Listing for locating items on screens
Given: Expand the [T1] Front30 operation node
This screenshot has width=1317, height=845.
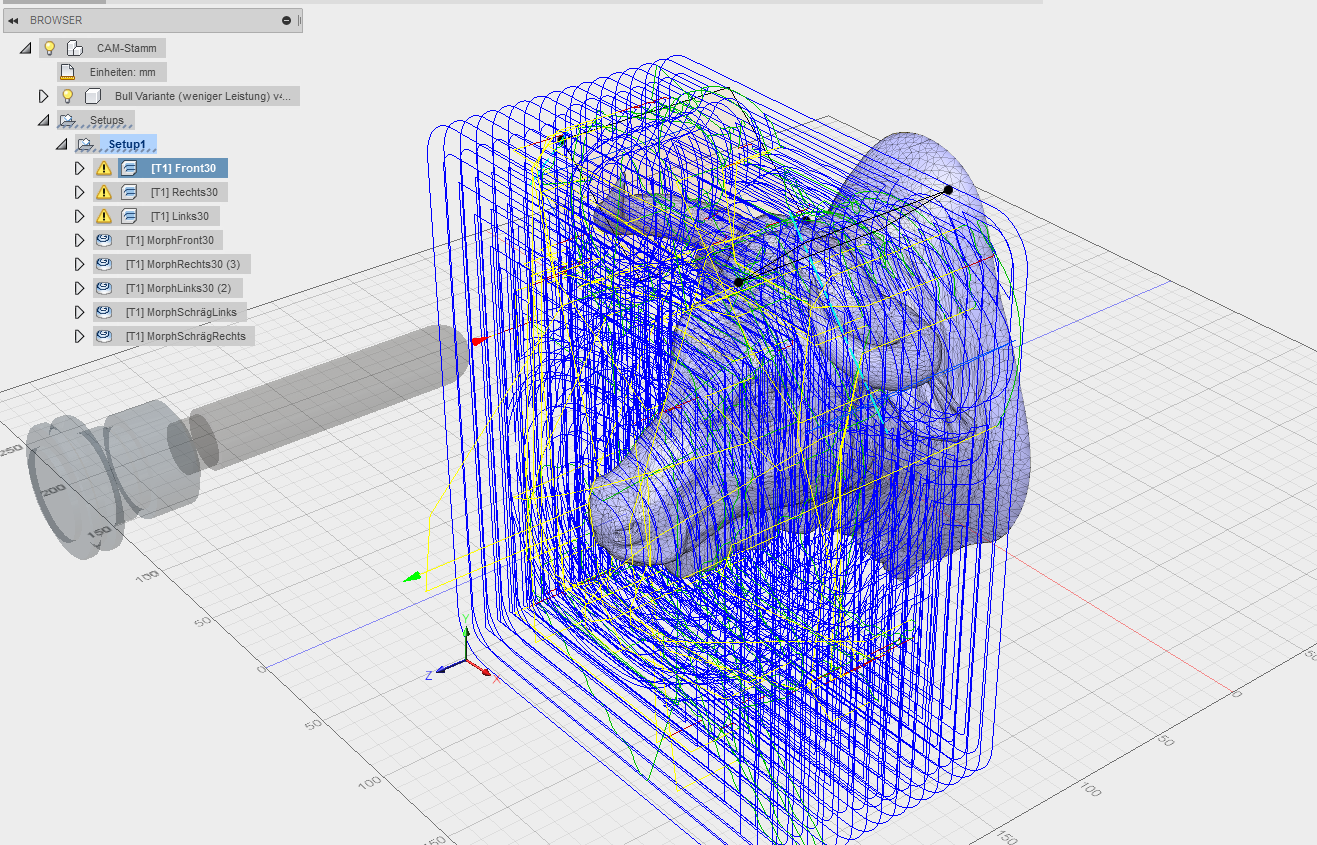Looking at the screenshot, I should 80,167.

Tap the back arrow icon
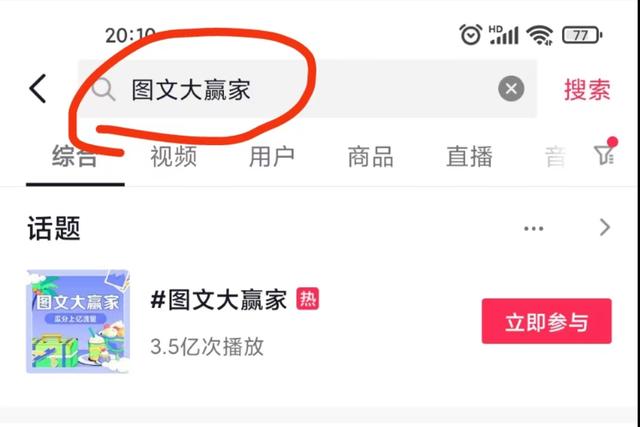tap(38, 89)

### [Problem to work on]
Copy the whole listing above word for word, leaving out the pictures.

### [Task response]
Given: Expand the [T1] Front30 operation node
This screenshot has width=1317, height=845.
Looking at the screenshot, I should 80,167.

Tap the back arrow icon
tap(38, 89)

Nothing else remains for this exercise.